I made several inquiries in the village, though not, as it proved, in the right direction, regarding a poor old lady, several years dead, of whom I had known a very little considerably more than a quarter of a century before, and whose grave I would have visited, bad as the night was, had I met any one who could have pointed it out to me. But ungrateful Portsoy seemed to have forgotten poor Miss Bond, who, in all her printed letters and little stories, so rarely forgot it. Have any of my readers ever seen the work (in two slim volumes), "Letters of a Village Governess," published in 1814 by Elizabeth Bond, and dedicated to Sir Walter Scott? If not, and should they chance to see, as I lately did, a copy on a stall (with uncut leaves, alas! and selling dog cheap), they might possibly do worse things than buy it.[12]

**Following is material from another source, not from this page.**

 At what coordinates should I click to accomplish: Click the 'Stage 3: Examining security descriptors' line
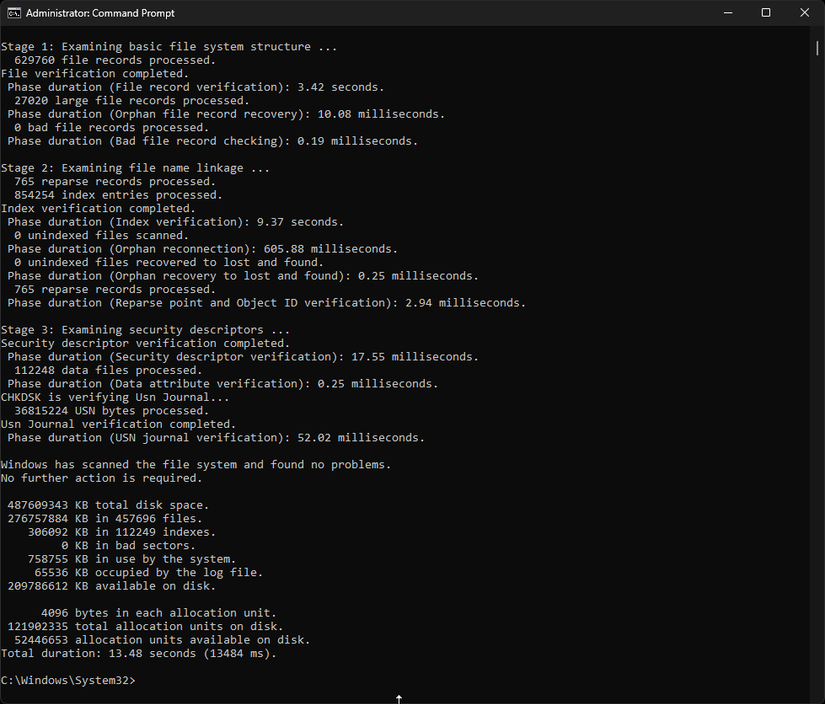pyautogui.click(x=145, y=330)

With better weather I could have spent a day or two very agreeably in Portsoy and its neighborhood; but the rain dashed unceasingly, and made exploration under the cover of the umbrella somewhat resemble that of a sea-bottom under cover of the diving-bell. I could see but little at a time, and the little imperfectly. Miss Bond, in her "Letters," refers, in her light, pleasing style, to what in more favorable circumstances might be seen. "My troop of light infantry," she says, "keeps me so well employed here during the day, that the silence and repose of the evening is very delightful. In fine weather I walk by the sea-side, and scramble among the rugged rocks, many of which are inaccessible to human feet, forming a fine retreat for foxes. These animals often may be seen from the heights, sporting with their cubs in perfect safety. This day I went to see the works of an old virtuoso, who turns in marble, or rather granite [serpentine] all kinds of chimney-piece ornaments, rings, ear-rings, etc. Several specimens of his work, which must have cost him a vast deal of trouble, I thought very beautiful. It was in this neighborhood that the celebrated Ferguson spent so much of his time. The globular stones on the gate of Durn are still to be seen, on which he mapped out the figuring of the terrestrial and celestial globes. I was told it was forbidden ground to approach the premises of Durn; but I could not resist the temptation of visiting the spot where the young philosopher had shown such early proofs of his genius; and I accordingly paid the forfeit of an impertinent, for the gentleman who resides there caught the prowler, and in genteel terms bade her go about her business, and never return. How ungracious! She was doing no harm."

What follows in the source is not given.